D'autres Sicaires, réfugies dans les communautés juives d'Egypte, notamment celle d'Alexandrie "Ne jugèrent pas suffisant d'avoir sauve leur vie. Ils tentèrent de nouveau de susciter des troubles et persuadèrent beaucoup de leurs hôtes de revendiquer leur liberté, de considérer que les Romains ne leurs étaient en rien supérieurs et de ne reconnaître que Dieu pour maître. Comme certains Juifs influents leur résistaient, ils les égorgèrent et ils faisaient pression sur les autres en les exhortant à la révolte... [±600 Sicaires sont arrêtés en Egypte] ... Alors qu'on avait imaginé toutes sortes de tortures et de mutilations uniquement pour leur faire reconnaître César pour maître, pas l'un d'eux ne plia ni même n'envisagea de prononcer le mot. Tous au contraire gardèrent une volonté supérieure à la contrainte, subissant les tortures et le feu avec un corps comme insensible et d'une âme joyeuse ou peu s'en fallait" [G. VII, 10, 1].

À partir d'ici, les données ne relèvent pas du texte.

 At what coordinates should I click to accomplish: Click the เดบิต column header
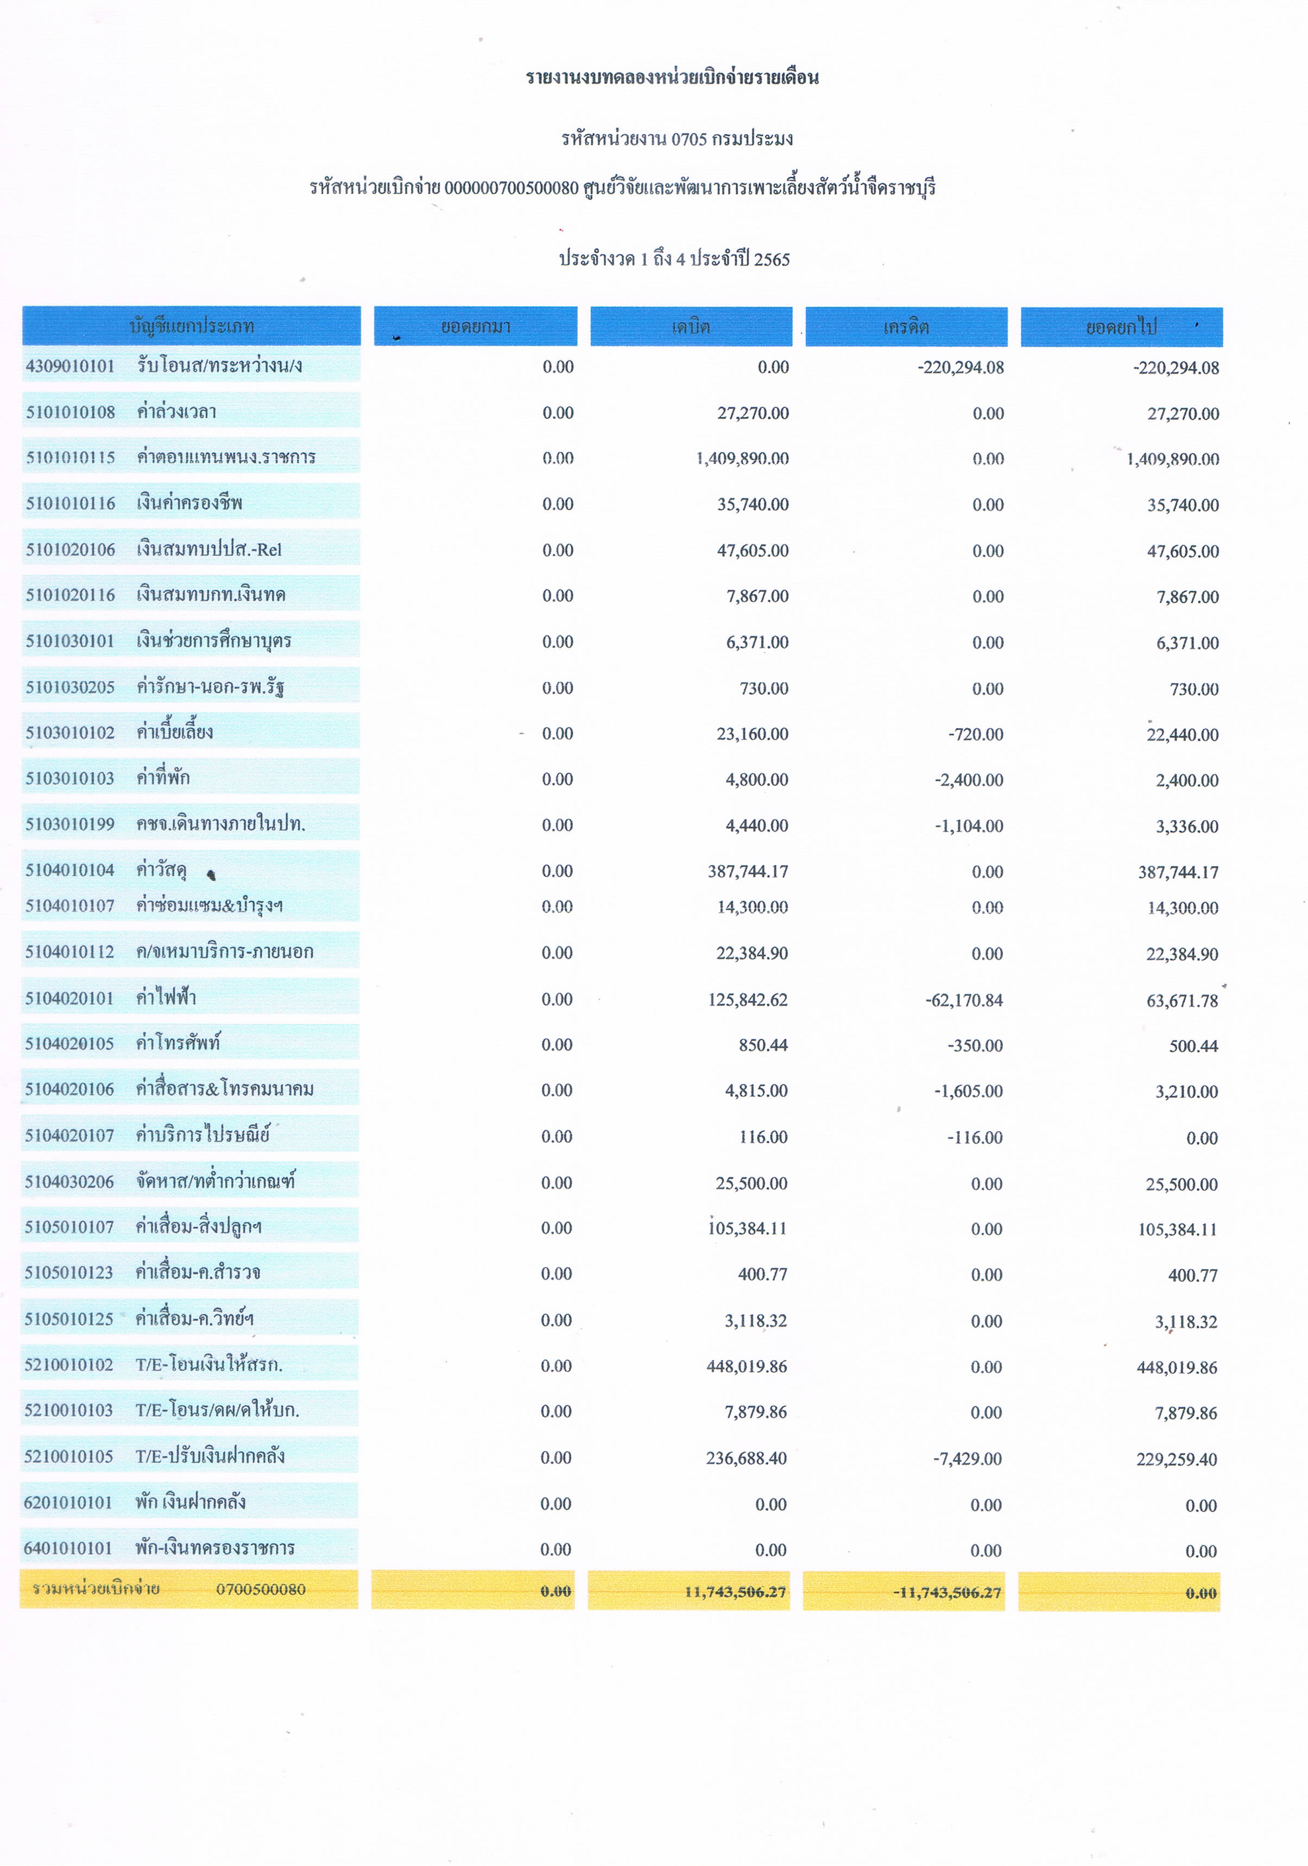(x=691, y=327)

Un dernier groupe de Sicaires, dirigé par un tisserand du nom de Jonathan, ou Jean de Cyrène, trouve refuge dans des villes de Cyrénaïque. "Il décida un nombre non négligeable de gens pauvres à s'attacher à lui et il les emmena dans le désert, promettant de leur montrer des miracles et des apparitions". [ G. VII, 11, 1 ]Au lieu de cela, les malheureux sont arrêtés et massacrés par les autorités. Telle est, dans "La guerre des Juifs"', la dernière mention faite des Sicaires.

 

(1) "La guerre des Juifs", Flavius Josèphe. Traduit du grec par Pierre Savinel; introduction "Du bon usage de la trahison" de Pierre Vidal-Naquet. Editions de Minuit, collection Arguments. 600 p. avril 1988, 190 f.
(2) Voir aussi je passionnant ouvrage de Mireille Hadas-Lebel, "Jérusalem contre Rome". Ed du Cerf, nov. 1990. 560 pages, 240 f. Appareil scientifique abondant et détaillé. Ainsi que "The Sicarfi, ancientjewish " terrorists "; Richard Horsley, The Journal of Religion, University of Chicago, 59, 1979, pp. 435-458.

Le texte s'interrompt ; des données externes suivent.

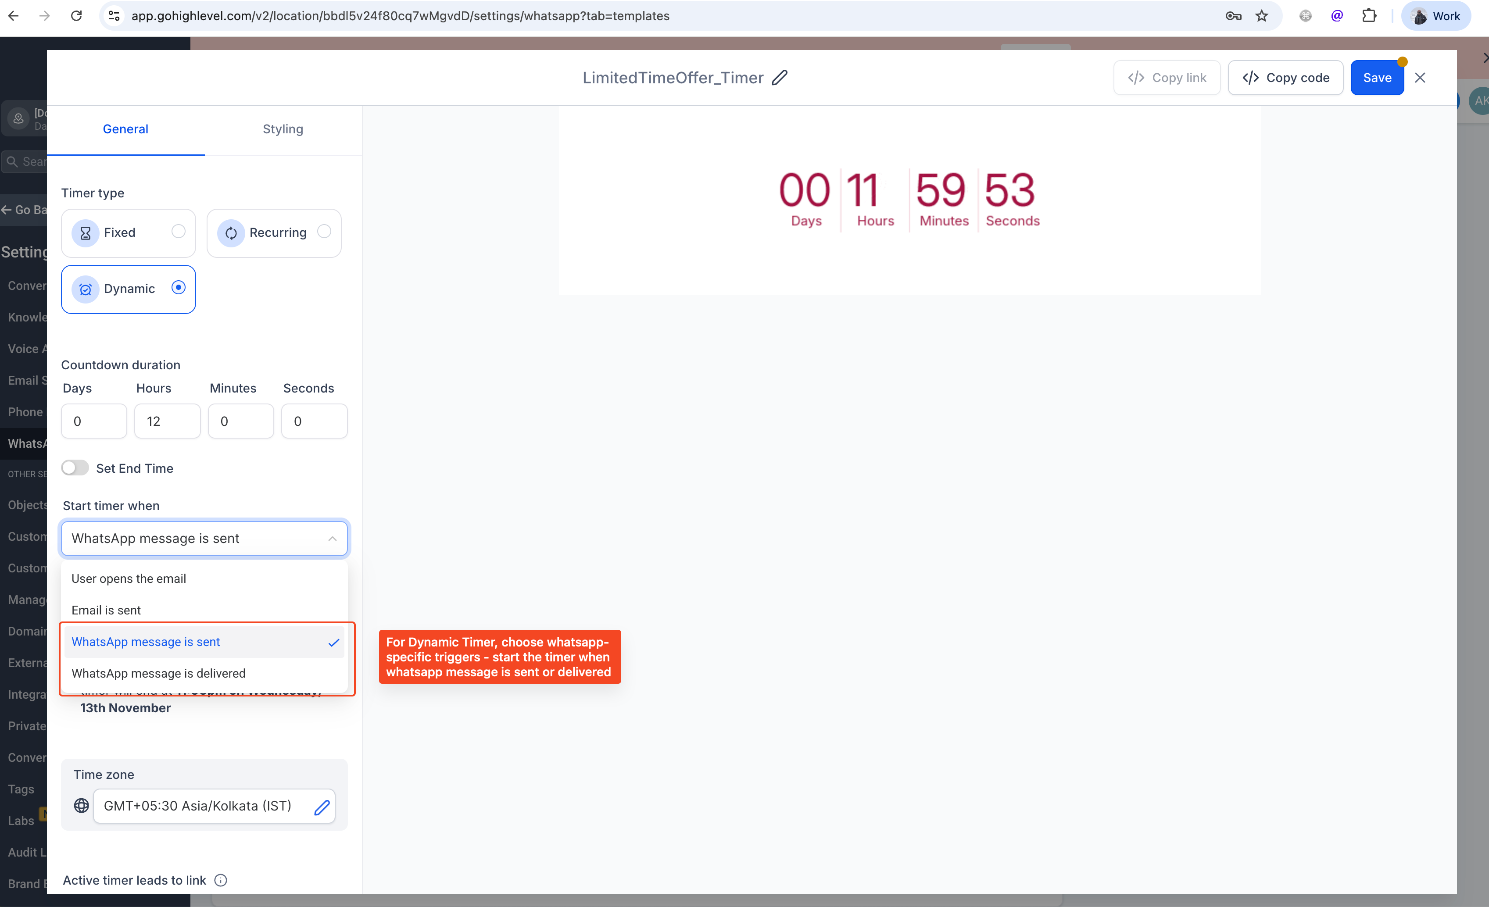Bookmark page with the star icon
This screenshot has width=1489, height=907.
coord(1261,16)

(3) Josèphe fait, aux pages, 237 à 242 de "La guerre..." une description très complète, et très frappante, d'une de ces sectes.
(4) Symbole de la collaboration de l'aristocratie sacerdotale avec l'occupant romain.
(5) Les liens entre Sicaires et Zélotes sont peu clairs. Certains textes usent indifféremment de ces deux mots, alors que des érudits considèrent qu'il s'agit en réalité de deux sectes bien distinctes. Selon Mireille Hadas-Lebel, les Zélotes sont mentionnés uniquement à partir du début de la guerre contre Rome et n'agissent qu'a Jérusalem; il s'agirait d'une sorte de " parti de la guerre " plus que d'une secte proprement dite.